───── Record set

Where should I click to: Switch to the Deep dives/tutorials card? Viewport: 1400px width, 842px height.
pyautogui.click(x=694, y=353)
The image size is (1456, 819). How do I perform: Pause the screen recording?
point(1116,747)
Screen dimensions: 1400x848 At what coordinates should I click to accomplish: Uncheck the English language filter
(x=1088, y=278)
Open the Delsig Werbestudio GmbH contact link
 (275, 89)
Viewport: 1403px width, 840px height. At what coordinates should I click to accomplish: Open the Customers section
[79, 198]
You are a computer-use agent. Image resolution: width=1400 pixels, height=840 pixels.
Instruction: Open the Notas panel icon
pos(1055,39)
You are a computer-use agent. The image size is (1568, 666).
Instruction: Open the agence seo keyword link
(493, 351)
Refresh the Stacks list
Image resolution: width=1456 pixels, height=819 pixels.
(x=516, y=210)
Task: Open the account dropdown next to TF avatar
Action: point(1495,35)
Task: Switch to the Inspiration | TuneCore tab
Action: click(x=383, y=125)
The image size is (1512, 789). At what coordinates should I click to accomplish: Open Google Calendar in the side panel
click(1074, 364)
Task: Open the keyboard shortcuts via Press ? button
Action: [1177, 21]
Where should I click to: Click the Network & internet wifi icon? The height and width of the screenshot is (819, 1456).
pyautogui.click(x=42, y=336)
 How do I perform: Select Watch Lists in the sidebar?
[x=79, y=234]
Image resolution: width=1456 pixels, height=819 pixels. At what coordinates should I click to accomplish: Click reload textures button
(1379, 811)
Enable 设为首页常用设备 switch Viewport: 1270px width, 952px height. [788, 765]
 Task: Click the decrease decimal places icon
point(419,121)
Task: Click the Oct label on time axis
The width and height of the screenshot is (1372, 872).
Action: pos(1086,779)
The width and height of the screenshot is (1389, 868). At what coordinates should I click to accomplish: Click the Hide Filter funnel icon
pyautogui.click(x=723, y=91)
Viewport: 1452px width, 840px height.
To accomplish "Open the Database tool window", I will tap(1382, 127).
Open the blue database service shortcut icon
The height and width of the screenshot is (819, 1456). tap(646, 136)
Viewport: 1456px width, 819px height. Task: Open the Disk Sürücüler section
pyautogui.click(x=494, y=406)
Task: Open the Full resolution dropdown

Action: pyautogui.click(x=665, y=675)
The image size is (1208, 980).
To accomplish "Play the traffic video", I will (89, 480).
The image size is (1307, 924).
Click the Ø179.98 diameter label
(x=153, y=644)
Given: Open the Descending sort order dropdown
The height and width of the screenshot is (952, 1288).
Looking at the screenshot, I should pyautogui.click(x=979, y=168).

──────────

Problem to work on → Write out the lines above, starting at the line that contains "Viewport: 1456px width, 819px" and ending with the final line, and nothing else; copy them exactly.

Answer area →
Viewport: 1456px width, 819px height. Task: Open the Disk Sürücüler section
pyautogui.click(x=494, y=406)
Task: Open the Full resolution dropdown

Action: pyautogui.click(x=665, y=675)
The image size is (1208, 980).
To accomplish "Play the traffic video", I will (89, 480).
The image size is (1307, 924).
Click the Ø179.98 diameter label
(x=153, y=644)
Given: Open the Descending sort order dropdown
The height and width of the screenshot is (952, 1288).
Looking at the screenshot, I should pyautogui.click(x=979, y=168).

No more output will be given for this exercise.